Einmaliges Zeitfenster
Nach den neun Jahren in Den Haag ist Flügge des Lobes voll. Gemessen an dem, was ein Strafgericht erreichen könne, habe das Tribunal unendlich viel erreicht, was sensationell sei. Nicht nur sässen die Drahtzieher der Kriege im ehemaligen Jugoslawien hinter Schloss und Riegel, es befinde sich auch kein einziger der 161 Angeklagten noch auf der Flucht.
So etwas habe 1993, bei der Aufrichtung des UNO-Gerichts, als der bewaffnete Konflikt auf dem Balkan noch in vollem Gang war, niemand erwartet. «Natürlich war dies mit der Hoffnung verbunden, dass nur schon die Gründung dieses Tribunals zur Beendigung des Krieges beitragen kann», sagt Flügge.
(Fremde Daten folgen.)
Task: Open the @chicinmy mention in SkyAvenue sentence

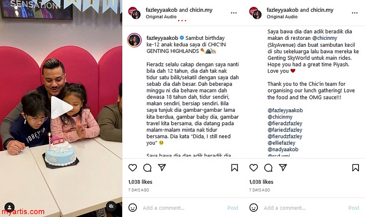Action: pos(324,38)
Allerdings könne ein Strafgericht nicht mehr tun als die individuelle strafrechtliche Schuld eines Angeklagten feststellen, schränkt der Richter ein. Für die Beendigung von Gewalt, für Frieden und Versöhnung oder die Bildung einer Zivilgesellschaft seien andere Akteure nötig.
Das Pflänzchen muss sich entwickeln
Es grenzt an ein Wunder, dass es den Migtliedern des UNO-Sicherheitsrates 1993 gelungen ist, diese Resolution zur Schaffung des Tribunals einstimmig anzunehmen.
Flügge nennt es ein historisch einmaliges Zeitfenster, das nach dem Fall des Eisernen Vorhangs kurz offen gewesen sei: «Ohne diese neue Situation, wo man das Gefühl hatte, jetzt gibt’s keine Feinde mehr, sondern nur noch kooperierende Mächte, wäre das Jugoslawien-Tribunal nie gegründet worden.»
Kein Konsens für Syrien
Für Ruanda, Kambodscha oder den Libanon gibt es inzwischen ähnliche Strafgerichte, die Völkermord, Verbrechen gegen die Menschlichkeit oder die Verletzung der Genfer Konventionen ahnden.
Aber für ein Syrien-Tribunal gibt es im UNO-Sicherheitsrat bisher keinen Konsens. Trotzdem ist Flügge zuversichtlich, das Völkerstrafrecht sei halt ein noch junges Pflänzchen, das sich entwickeln müsse.
Das Orchester und die Geige
Sein Richterbüro hat Christoph Flügge inzwischen aufgegeben. Jetzt muss er noch seine Wohnung in Den Haag räumen. Dann steht dem Umzug nach Berlin nichts mehr im Wege.
Er freut sich, nach neun Jahren nach Hause zurückzukehren und endlich wieder genügend Zeit für seine Geige zu haben und zu wissen: «Das Orchester wartet auf mich.»